:: Task prompt ::
Your task is to transcribe the data in full.

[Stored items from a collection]

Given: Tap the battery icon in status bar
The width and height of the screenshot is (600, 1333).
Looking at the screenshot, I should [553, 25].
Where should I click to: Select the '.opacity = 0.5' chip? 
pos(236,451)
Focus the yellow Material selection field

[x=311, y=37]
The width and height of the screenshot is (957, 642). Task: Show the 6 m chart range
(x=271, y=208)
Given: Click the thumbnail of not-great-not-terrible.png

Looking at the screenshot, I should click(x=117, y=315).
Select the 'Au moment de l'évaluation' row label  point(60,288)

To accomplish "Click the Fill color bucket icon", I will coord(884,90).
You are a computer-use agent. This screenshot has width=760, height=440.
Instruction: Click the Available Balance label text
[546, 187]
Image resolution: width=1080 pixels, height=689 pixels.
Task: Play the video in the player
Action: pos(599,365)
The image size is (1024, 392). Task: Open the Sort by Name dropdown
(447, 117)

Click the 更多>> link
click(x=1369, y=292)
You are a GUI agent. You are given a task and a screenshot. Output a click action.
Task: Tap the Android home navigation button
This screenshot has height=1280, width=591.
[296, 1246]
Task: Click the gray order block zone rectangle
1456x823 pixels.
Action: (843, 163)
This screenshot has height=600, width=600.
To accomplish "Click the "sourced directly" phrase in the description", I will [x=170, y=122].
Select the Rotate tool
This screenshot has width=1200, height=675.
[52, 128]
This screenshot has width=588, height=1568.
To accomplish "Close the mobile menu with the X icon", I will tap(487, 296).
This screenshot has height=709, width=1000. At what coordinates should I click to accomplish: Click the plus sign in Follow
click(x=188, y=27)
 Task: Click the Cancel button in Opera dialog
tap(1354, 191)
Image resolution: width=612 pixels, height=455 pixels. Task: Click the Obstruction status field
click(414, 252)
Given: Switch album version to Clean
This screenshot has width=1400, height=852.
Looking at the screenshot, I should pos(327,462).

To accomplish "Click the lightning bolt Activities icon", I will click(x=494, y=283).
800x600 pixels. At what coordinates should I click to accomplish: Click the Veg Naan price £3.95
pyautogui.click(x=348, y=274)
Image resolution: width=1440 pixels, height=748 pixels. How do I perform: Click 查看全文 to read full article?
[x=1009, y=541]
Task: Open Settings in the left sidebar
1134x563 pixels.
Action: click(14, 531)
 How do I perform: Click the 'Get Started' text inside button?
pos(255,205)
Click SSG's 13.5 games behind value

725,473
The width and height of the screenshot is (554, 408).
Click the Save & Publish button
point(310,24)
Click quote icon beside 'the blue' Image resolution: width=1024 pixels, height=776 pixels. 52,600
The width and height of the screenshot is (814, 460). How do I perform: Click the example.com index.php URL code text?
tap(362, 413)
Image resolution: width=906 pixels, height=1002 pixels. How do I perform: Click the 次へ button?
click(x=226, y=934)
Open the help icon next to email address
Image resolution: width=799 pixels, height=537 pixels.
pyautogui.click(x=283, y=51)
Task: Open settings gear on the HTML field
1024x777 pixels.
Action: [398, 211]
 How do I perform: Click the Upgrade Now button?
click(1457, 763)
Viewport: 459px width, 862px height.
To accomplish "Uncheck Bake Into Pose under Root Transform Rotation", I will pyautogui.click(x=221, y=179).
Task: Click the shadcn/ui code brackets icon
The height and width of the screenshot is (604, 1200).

:: Problem solution ::
Given: Tap the battery icon in status bar
The width and height of the screenshot is (600, 1333).
Looking at the screenshot, I should [553, 25].
Where should I click to: Select the '.opacity = 0.5' chip? 
pos(236,451)
Focus the yellow Material selection field

[x=311, y=37]
The width and height of the screenshot is (957, 642). Task: Show the 6 m chart range
(x=271, y=208)
Given: Click the thumbnail of not-great-not-terrible.png

Looking at the screenshot, I should click(x=117, y=315).
Select the 'Au moment de l'évaluation' row label  point(60,288)

To accomplish "Click the Fill color bucket icon", I will coord(884,90).
You are a computer-use agent. This screenshot has width=760, height=440.
Instruction: Click the Available Balance label text
[546, 187]
Image resolution: width=1080 pixels, height=689 pixels.
Task: Play the video in the player
Action: pos(599,365)
The image size is (1024, 392). Task: Open the Sort by Name dropdown
(447, 117)

Click the 更多>> link
click(x=1369, y=292)
You are a GUI agent. You are given a task and a screenshot. Output a click action.
Task: Tap the Android home navigation button
This screenshot has height=1280, width=591.
[296, 1246]
Task: Click the gray order block zone rectangle
1456x823 pixels.
Action: (843, 163)
This screenshot has height=600, width=600.
To accomplish "Click the "sourced directly" phrase in the description", I will [x=170, y=122].
Select the Rotate tool
This screenshot has width=1200, height=675.
[52, 128]
This screenshot has width=588, height=1568.
To accomplish "Close the mobile menu with the X icon", I will tap(487, 296).
This screenshot has height=709, width=1000. At what coordinates should I click to accomplish: Click the plus sign in Follow
click(x=188, y=27)
 Task: Click the Cancel button in Opera dialog
tap(1354, 191)
Image resolution: width=612 pixels, height=455 pixels. Task: Click the Obstruction status field
click(414, 252)
Given: Switch album version to Clean
This screenshot has width=1400, height=852.
Looking at the screenshot, I should pos(327,462).

To accomplish "Click the lightning bolt Activities icon", I will click(x=494, y=283).
800x600 pixels. At what coordinates should I click to accomplish: Click the Veg Naan price £3.95
pyautogui.click(x=348, y=274)
Image resolution: width=1440 pixels, height=748 pixels. How do I perform: Click 查看全文 to read full article?
[x=1009, y=541]
Task: Open Settings in the left sidebar
1134x563 pixels.
Action: click(14, 531)
 How do I perform: Click the 'Get Started' text inside button?
pos(255,205)
Click SSG's 13.5 games behind value

725,473
The width and height of the screenshot is (554, 408).
Click the Save & Publish button
point(310,24)
Click quote icon beside 'the blue' Image resolution: width=1024 pixels, height=776 pixels. 52,600
The width and height of the screenshot is (814, 460). How do I perform: Click the example.com index.php URL code text?
tap(362, 413)
Image resolution: width=906 pixels, height=1002 pixels. How do I perform: Click the 次へ button?
click(x=226, y=934)
Open the help icon next to email address
Image resolution: width=799 pixels, height=537 pixels.
pyautogui.click(x=283, y=51)
Task: Open settings gear on the HTML field
1024x777 pixels.
Action: [398, 211]
 How do I perform: Click the Upgrade Now button?
click(1457, 763)
Viewport: 459px width, 862px height.
To accomplish "Uncheck Bake Into Pose under Root Transform Rotation", I will pyautogui.click(x=221, y=179).
Task: Click the shadcn/ui code brackets icon
The height and width of the screenshot is (604, 1200).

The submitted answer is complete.